start

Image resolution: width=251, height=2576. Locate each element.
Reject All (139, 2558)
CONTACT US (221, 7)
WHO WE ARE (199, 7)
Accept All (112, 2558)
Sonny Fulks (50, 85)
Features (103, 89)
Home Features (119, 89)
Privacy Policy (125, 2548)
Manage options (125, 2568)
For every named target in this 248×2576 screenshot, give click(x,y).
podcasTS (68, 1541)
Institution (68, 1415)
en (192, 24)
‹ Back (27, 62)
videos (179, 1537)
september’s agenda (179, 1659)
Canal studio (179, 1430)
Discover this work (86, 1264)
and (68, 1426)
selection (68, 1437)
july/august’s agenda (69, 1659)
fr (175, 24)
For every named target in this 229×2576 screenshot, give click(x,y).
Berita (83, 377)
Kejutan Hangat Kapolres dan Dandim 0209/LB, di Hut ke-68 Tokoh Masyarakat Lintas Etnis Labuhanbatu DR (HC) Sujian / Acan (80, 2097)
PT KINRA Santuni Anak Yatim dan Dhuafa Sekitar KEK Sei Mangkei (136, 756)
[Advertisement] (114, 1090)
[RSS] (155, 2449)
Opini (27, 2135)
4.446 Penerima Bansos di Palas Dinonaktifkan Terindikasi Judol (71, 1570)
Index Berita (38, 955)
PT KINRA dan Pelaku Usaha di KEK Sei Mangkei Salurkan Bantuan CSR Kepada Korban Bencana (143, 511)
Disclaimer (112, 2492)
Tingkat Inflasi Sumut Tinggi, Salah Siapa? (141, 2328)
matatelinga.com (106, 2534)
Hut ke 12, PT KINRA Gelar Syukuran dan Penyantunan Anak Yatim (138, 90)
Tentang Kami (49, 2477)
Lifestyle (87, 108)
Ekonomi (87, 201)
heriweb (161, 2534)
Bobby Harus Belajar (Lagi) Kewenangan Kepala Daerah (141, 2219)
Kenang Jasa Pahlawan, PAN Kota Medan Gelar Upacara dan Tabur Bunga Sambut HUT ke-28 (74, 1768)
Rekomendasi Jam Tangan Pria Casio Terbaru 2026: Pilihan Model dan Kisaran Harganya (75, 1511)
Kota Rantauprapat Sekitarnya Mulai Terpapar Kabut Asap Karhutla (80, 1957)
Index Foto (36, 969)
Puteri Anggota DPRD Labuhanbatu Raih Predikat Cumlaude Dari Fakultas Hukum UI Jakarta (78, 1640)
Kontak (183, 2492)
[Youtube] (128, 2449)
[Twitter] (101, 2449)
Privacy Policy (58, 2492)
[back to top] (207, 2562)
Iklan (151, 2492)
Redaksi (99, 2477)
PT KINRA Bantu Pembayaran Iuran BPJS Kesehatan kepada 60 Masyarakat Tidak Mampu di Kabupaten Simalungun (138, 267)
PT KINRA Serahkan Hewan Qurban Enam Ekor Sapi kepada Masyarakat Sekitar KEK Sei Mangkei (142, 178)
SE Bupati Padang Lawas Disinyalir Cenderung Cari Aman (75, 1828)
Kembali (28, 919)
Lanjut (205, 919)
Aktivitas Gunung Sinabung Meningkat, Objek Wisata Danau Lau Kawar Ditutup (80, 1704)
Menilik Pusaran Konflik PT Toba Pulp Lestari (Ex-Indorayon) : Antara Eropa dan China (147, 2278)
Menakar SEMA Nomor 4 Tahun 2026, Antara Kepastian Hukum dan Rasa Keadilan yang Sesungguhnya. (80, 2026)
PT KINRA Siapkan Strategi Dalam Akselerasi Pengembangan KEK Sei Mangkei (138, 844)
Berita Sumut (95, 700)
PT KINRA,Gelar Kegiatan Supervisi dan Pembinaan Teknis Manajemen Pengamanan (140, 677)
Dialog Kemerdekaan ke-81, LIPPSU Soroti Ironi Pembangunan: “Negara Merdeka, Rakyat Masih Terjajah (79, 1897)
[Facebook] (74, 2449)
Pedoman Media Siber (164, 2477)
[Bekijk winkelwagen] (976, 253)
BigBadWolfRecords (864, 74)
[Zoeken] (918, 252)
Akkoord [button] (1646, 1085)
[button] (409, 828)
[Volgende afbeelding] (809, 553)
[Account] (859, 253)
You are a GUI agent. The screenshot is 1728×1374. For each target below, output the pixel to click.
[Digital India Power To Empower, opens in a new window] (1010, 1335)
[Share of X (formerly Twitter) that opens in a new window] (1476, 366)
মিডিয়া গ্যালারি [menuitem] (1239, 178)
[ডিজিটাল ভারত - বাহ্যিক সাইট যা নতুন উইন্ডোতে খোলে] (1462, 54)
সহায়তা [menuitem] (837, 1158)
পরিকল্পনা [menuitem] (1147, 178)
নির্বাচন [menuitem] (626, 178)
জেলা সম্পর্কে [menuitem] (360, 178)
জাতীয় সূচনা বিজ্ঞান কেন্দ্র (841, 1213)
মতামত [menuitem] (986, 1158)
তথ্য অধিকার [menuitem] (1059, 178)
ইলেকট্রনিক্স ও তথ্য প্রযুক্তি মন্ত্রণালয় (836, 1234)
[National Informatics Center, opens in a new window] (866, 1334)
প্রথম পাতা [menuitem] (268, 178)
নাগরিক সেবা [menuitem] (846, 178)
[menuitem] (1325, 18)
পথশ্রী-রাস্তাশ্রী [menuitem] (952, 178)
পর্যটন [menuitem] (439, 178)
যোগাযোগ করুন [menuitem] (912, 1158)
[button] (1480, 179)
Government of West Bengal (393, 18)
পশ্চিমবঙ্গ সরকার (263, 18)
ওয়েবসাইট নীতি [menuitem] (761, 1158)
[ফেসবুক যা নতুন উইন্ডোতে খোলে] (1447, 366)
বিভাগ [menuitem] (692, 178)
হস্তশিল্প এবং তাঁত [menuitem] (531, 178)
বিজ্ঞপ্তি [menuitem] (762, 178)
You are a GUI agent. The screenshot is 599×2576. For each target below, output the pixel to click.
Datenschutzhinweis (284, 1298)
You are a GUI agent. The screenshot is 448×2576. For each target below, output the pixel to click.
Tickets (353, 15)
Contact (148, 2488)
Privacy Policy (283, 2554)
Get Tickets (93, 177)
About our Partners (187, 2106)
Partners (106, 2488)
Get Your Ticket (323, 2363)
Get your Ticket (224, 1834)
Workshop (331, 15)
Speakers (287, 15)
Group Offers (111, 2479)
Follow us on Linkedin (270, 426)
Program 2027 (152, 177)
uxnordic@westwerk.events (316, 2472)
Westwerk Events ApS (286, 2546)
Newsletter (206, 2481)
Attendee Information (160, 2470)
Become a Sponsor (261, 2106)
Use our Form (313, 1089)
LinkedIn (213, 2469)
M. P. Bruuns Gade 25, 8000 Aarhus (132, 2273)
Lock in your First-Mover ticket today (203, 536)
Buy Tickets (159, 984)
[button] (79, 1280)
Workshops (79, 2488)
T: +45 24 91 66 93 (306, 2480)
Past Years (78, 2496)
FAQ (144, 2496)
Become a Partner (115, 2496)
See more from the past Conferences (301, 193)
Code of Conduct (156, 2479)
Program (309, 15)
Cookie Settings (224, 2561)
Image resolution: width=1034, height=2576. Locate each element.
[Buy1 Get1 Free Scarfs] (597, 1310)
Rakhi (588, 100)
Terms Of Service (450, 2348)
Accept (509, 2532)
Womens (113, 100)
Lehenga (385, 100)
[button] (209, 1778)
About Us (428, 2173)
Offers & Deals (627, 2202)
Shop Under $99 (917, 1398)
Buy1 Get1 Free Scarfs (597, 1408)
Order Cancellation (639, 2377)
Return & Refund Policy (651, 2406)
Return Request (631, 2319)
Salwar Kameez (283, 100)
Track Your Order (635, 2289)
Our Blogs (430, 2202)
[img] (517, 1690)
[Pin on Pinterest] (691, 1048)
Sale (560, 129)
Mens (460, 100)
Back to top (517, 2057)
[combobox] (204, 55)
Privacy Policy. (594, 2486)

end

DIRECTIVE: Lay out the listing lines starting at the one containing "Dialog Kemerdekaan ke-81, LIPPSU" and ending at the one containing "ইলেকট্রনিক্স ও তথ্য" as a Markdown table with the columns Row and Listing line, leaving out any blank lines.

COMPLETE ANSWER:
| Row | Listing line |
|---|---|
| 1 | Dialog Kemerdekaan ke-81, LIPPSU Soroti Ironi Pembangunan: “Negara Merdeka, Rakyat Masih Terjajah (79, 1897) |
| 2 | [Facebook] (74, 2449) |
| 3 | Pedoman Media Siber (164, 2477) |
| 4 | [Bekijk winkelwagen] (976, 253) |
| 5 | BigBadWolfRecords (864, 74) |
| 6 | [Zoeken] (918, 252) |
| 7 | Akkoord [button] (1646, 1085) |
| 8 | [button] (409, 828) |
| 9 | [Volgende afbeelding] (809, 553) |
| 10 | [Account] (859, 253) |
| 11 | You are a GUI agent. The screenshot is 1728×1374. For each target below, output the pixel to click. |
| 12 | [Digital India Power To Empower, opens in a new window] (1010, 1335) |
| 13 | [Share of X (formerly Twitter) that opens in a new window] (1476, 366) |
| 14 | মিডিয়া গ্যালারি [menuitem] (1239, 178) |
| 15 | [ডিজিটাল ভারত - বাহ্যিক সাইট যা নতুন উইন্ডোতে খোলে] (1462, 54) |
| 16 | সহায়তা [menuitem] (837, 1158) |
| 17 | পরিকল্পনা [menuitem] (1147, 178) |
| 18 | নির্বাচন [menuitem] (626, 178) |
| 19 | জেলা সম্পর্কে [menuitem] (360, 178) |
| 20 | জাতীয় সূচনা বিজ্ঞান কেন্দ্র (841, 1213) |
| 21 | মতামত [menuitem] (986, 1158) |
| 22 | তথ্য অধিকার [menuitem] (1059, 178) |
| 23 | ইলেকট্রনিক্স ও তথ্য প্রযুক্তি মন্ত্রণালয় (836, 1234) |